***** EXERCISE MATERIALS *****

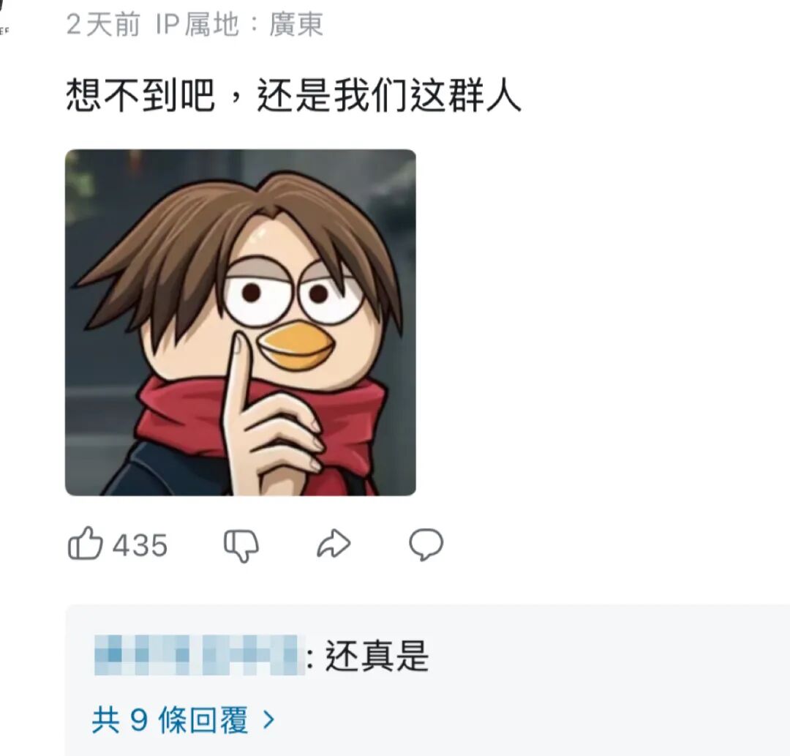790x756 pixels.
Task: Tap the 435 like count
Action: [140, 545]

*****
***** EXERCISE MATERIALS *****

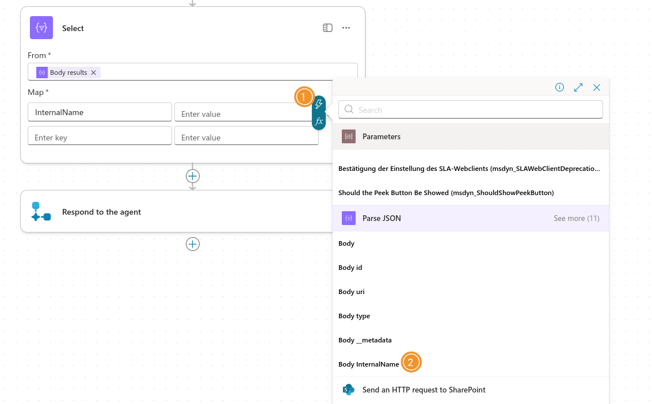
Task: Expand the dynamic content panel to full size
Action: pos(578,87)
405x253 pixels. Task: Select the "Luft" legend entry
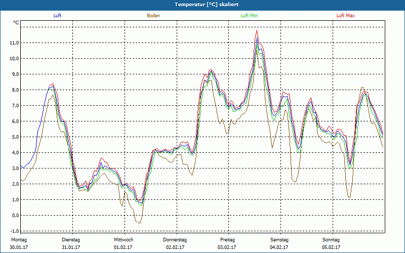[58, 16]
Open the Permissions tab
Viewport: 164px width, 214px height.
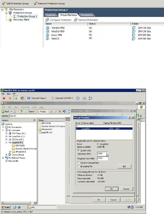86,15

*****
***** EXERCISE MATERIALS *****

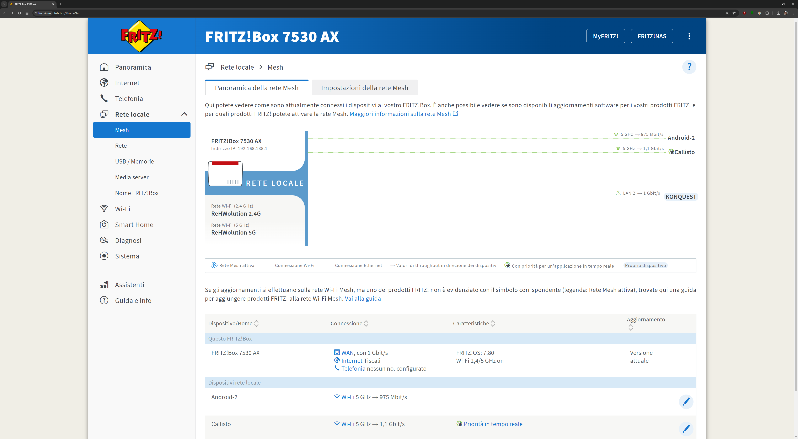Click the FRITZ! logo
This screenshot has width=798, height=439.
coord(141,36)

*****

Locate every line in the records above that contains the string "width" and copy each of those lines.

Viewport: 164px width, 214px height.
This screenshot has width=798, height=439.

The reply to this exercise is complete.